Quien odia  de verdad, se hace vehículo del maligno que nos destroza por dentro. Alejémonos del odio y también de aparentarlo como si realmente lo viviéramos. Aparentar odio nos convierte en colaboradores del maligno, ya que damos testimonio del mal como si fuera algo apetecible y reconfortante. Es frecuente que nos animen a “desahogarnos” insultando y maldiciendo a los demás. El engaño, en el que el maligno nos hace caer constantemente, parte de una falsa promesa: te sentirás mejor si el dolor que llevas dentro, lo desplazas desde ti al hermano que tienes a tu lado. Cuando caemos en esta trampa, nos hacemos distribuidores del mal y cómplices del maligno.

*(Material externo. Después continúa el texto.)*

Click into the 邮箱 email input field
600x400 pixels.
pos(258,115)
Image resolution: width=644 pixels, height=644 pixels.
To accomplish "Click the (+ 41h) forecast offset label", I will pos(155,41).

“¿Qué se puede decir de aquellos que con ciego furor llegan incluso a maldecir; qué se puede decir sino lo que dice el Apóstol: ni los maldicientes deben poseer el Reino de Dios? Dice Santiago expresando con vehemencia cuánto detestaba esto: ningún hombre puede domar la lengua. Es un mal que no puede atajarse y que está lleno de mortífero veneno. Con ella bendecimos a Dios Padre y con ella también maldecimos a los hombres, los cuales están hechos a imagen y semejanza de Dios. De una misma boca procede la bendición y la maldición. No han de ser así las cosas, hermanos míos. ¿Acaso echa una misma fuente por el caño agua dulce y amarga a la vez? Por este motivo, se dice también en otro lugar: la muerte y la vida están en poder de la lengua (Combate entre los vicios y virtudes, IX. Atribuido a San Agustín). “

Beber de la copa del odio es beber veneno que destroza el alma y descompone nuestro ser. Acampar en la indiferencia nos vacía de todo sentido. ¿Entonces cómo se cura el dolor que llevamos con nosotros? La Gracia de Dios nos permite evitar que el mal se apodere de nosotros, ofreciéndonos la verdadera medicina: la Caridad que es la acción de Dios en nosotros. Tal como se indica en el texto atribuido a San Agustín: “no te dejes vencer por el mal, antes bien, vence al mal con el bien”. Si algo parece que te destroza por dentro, busca en Cristo el modelo a seguir. Mira al cielo para decir a Dios “sea Tu voluntad, no la mía”. Dejarnos reposar en Dios nos ayuda a trascender los límites de nuestra naturaleza y permitir que la Gracia haga posible lo imposible. Sonreír a quien te desprecia y ofrecerle la misma medicina que corre en ese momento por nuestras venas espirituales, es lo más radicalmente cristiano que podemos vivir y testimoniar ante los demás. Pero decirlo es fácil, hacerlo imposible con nuestras limitadas fuerzas humanas. Hay que pedir a Dios la Gracia de llenar lo que el odio pretende vaciar. Dar sentido a lo que el odio pretende destrozar. Hacer redención de aquello que el odio quiere utilizar como una daga en nuestro corazón.